Très clairement, le chômage baisse énormément. On peut prendre soit les chiffres de Pôle emploi, soit ceux que préfèrent les économistes qui sont ceux de l'enquête Emploi de l'Insee, qui est basée sur une enquête auprès des ménages et qui est purgée de problèmes statistiques. Et là, dans les deux cas, de toute façon, on a un chômage qui baisse massivement depuis la fin de l'année dernière. Si on prend les chiffres de Pôle emploi, on est à un peu plus de 500 000 demandeurs d'emploi en catégorie A de moins qu'il y a un an. Et dans les deux cas, qu’on prenne tous les chiffres possibles, ceux de l'Insee ou de Pôle emploi, on est revenu à un niveau de chômage qui était celui de la fin 2019, c’est-à-dire avant la crise du Covid.
Comment s’explique cette baisse du chômage ?
Le facteur est très simple. L'emploi a été sauvegardé très largement pendant la crise. Finalement, il y a eu relativement peu de baisse d'emploi en 2020. Il y en a eu un peu plus de 300 000, ce qui est beaucoup dans l'absolu, mais ce qui, au vu de l'effondrement de la croissance en 2020, reste quand même assez modéré. Et là, il y a un rebond de la croissance qui est mécanique, qui n'a rien d'extraordinaire, et qui crée des emplois par centaines de milliers. D'après les chiffres de l'Insee, on serait sans doute à plus de 600 000 créations nettes d'emplois salariés en 2021. Ce sont des chiffres absolument spectaculaires.
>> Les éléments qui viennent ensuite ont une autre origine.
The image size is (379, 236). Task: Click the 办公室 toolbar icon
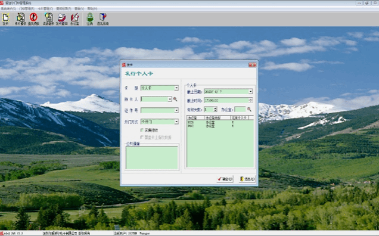[x=74, y=19]
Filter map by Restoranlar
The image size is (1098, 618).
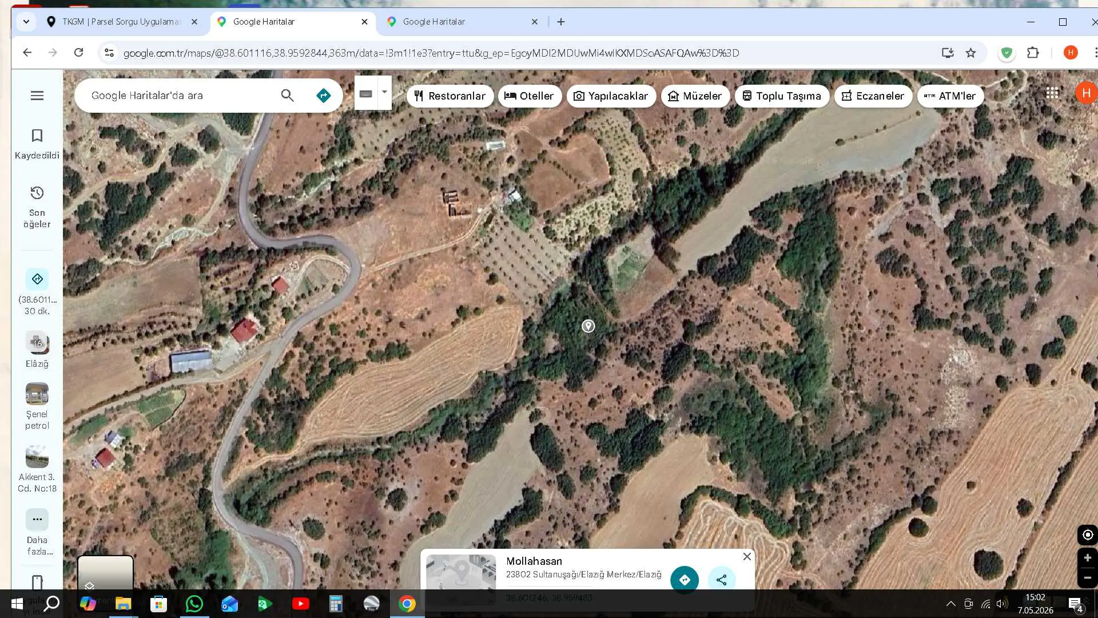tap(450, 96)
À quels profils d’actifs profitent ces créations d’emplois ?
Il y a assez peu de secteurs où des emplois ne se créent pas. Et quand il ne s’en crée pas beaucoup, c'est rarement du fait des entreprises, c’est que les entreprises n'arrivent pas à embaucher. Il y aurait encore plus d'embauches s'il y avait autant de tensions sur certains emplois.
"La baisse du chômage profite à peu près à toutes les catégories de la population, tous les niveaux de qualification et à peu près tous les secteurs économiques."
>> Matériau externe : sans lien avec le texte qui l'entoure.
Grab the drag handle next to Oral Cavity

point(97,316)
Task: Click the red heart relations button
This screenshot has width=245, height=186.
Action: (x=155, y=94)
Bertrand Martinot, économisteà franceinfo
L’industrie reste encore un peu à la traîne, ça fait partie des secteurs les plus touchés par la faiblesse du commerce international, qui n’a pas retrouvé son niveau d'avant. Globalement, le niveau du chômage est celui de 2019. Il est quand même beaucoup plus élevé que celui qu'on a pu connaître, notamment en 2008, qui était le précédent record de baisse du chômage.
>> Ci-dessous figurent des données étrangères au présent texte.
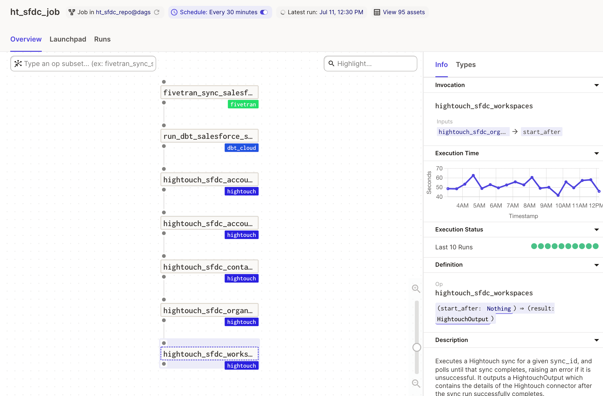
Task: Click the zoom out magnifier icon
Action: tap(416, 383)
Quel est le seuil en dessous duquel il serait difficile de descendre ?
C'est un sujet qui passionne les économistes depuis plusieurs décennies. C'est ce qu'on appelle le taux naturel du chômage, en-dessous duquel l'inflation accélère. On ne sait pas très bien où il se situe en France, mais compte tenu des tensions énormes sur le marché du travail qui apparaissent dès que le chômage approche à peu près les 8% de la population active, on peut se dire probablement que les marges de manœuvre sont relativement limitées. On doit pouvoir descendre à 7%, ce qu'on avait fait quasiment en 2008. On était à 7,2% de la population active. En dessous de 7,2%, on ne sait pas très bien ce qui se passera. Il y a de multiples obstacles qui font qu’on a quand même du mal en France, à passer en dessous de 7% de chômage. Mais je ne dis pas qu'on n'y arrivera pas.